Netflix is not only the most popular streaming service in the world, but it’s also arguably the number one network in the United States in terms of total hours of programming watched.


If you have a Netflix account you can view programming on your TV, computer, tablet, and phone. Your favorite shows are everywhere you are, with plans priced between $9 and $16 per month.  But the company is still losing out on a lot of money due to users sharing their passwords with folks who don’t have subscriptions – a whopping estimated $1.6 billion dollars a year.

That’s why the company is cracking down on password sharing. As part of the terms of service for a Netflix account, users agree not to share the password with anyone outside their household. That would include extended family, grown children, and friends. In fact, if you read those terms before you agreed to them, you’ll see that Netflix reserves the right to either cancel your account or put it on hold if they find you’ve been sharing it with people outside your household.

However, some studies show that up to 35% of people admit that they sometimes share their passwords. How would this crackdown work? Most likely, the company would use artificial intelligence to monitor login behavior.  For example, if the account holder lives in Pittsburgh and they continually see logins from Pittsburgh and Cleveland, they’ll know something is up.

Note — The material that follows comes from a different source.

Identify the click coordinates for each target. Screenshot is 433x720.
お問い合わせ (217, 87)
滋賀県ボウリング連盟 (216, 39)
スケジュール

Or, if you are in the same city, they see logins from an unusual IP address.  Or even if a pattern of viewing or watching behavior seems out of sync with previous behavior.

Although Netflix hasn’t said anything along these lines, using a Netflix account you haven’t paid for is technically theft. And if you do it for a long period of time, you could be committing what amounts to grand theft. So if you’re letting someone use your password, it might be time to gently suggest they get their own account or consider giving them a Netflix gift card or just inviting them over to watch Stranger Things.

If you’re using someone else’s password, it’s time to shell out for your own account.